AIM OF THE EXERCISE –
Your copy should match the entries exactly, except that it holds no pictures.

□ □ □

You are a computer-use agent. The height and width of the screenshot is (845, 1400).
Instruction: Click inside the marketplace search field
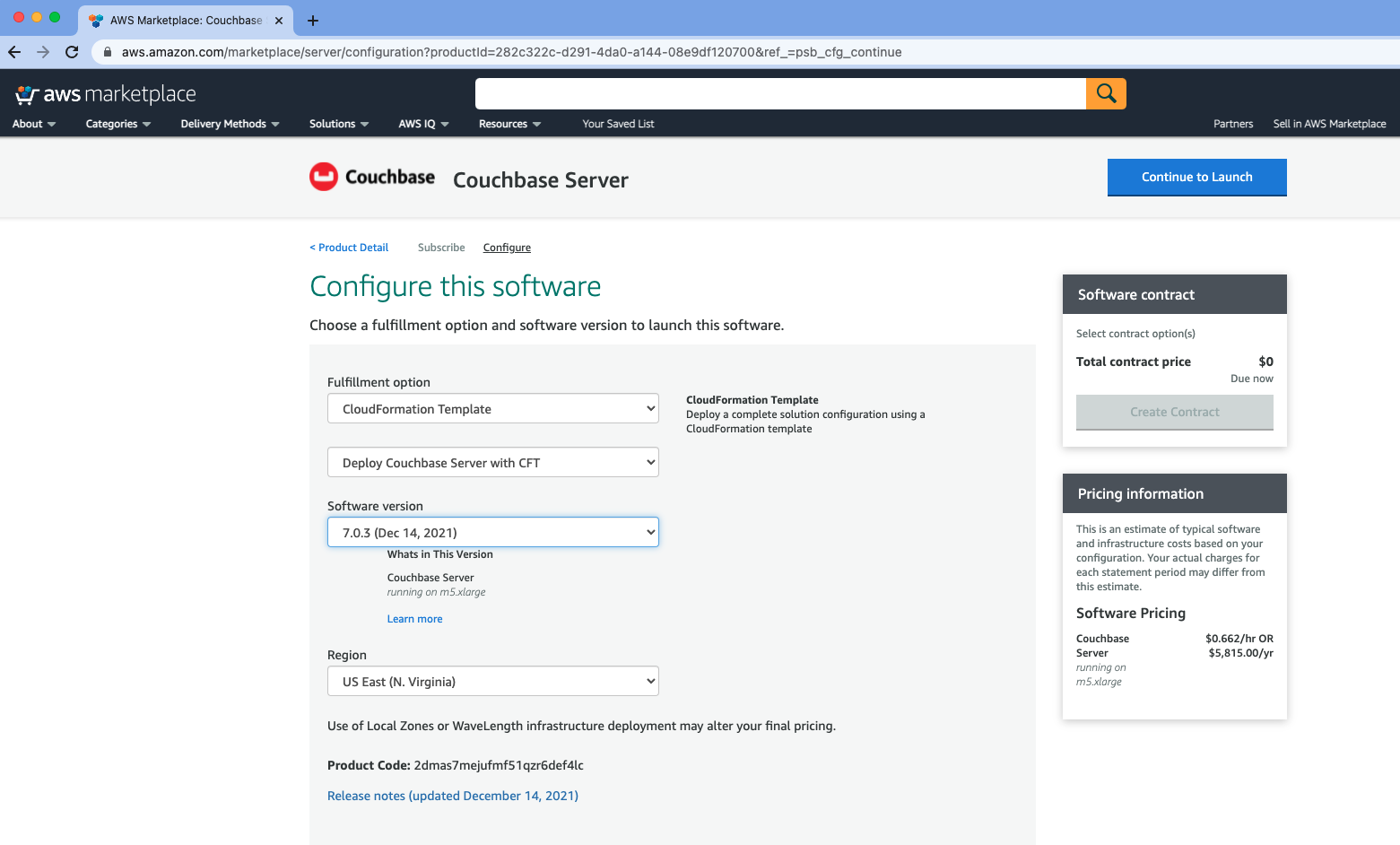click(780, 92)
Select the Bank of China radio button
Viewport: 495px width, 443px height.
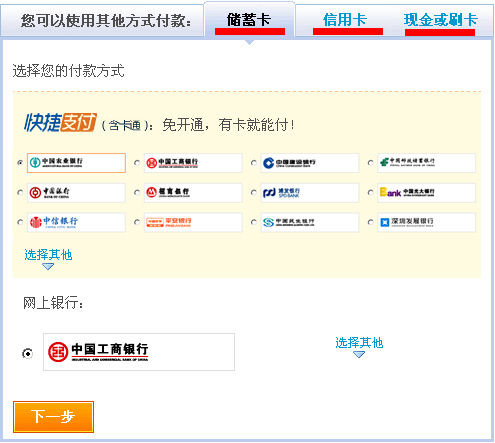(x=20, y=193)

□ □ □

YOUR RESPONSE –
You are a computer-use agent. The height and width of the screenshot is (845, 1400).
Instruction: Click inside the marketplace search field
click(780, 92)
Select the Bank of China radio button
Viewport: 495px width, 443px height.
(x=20, y=193)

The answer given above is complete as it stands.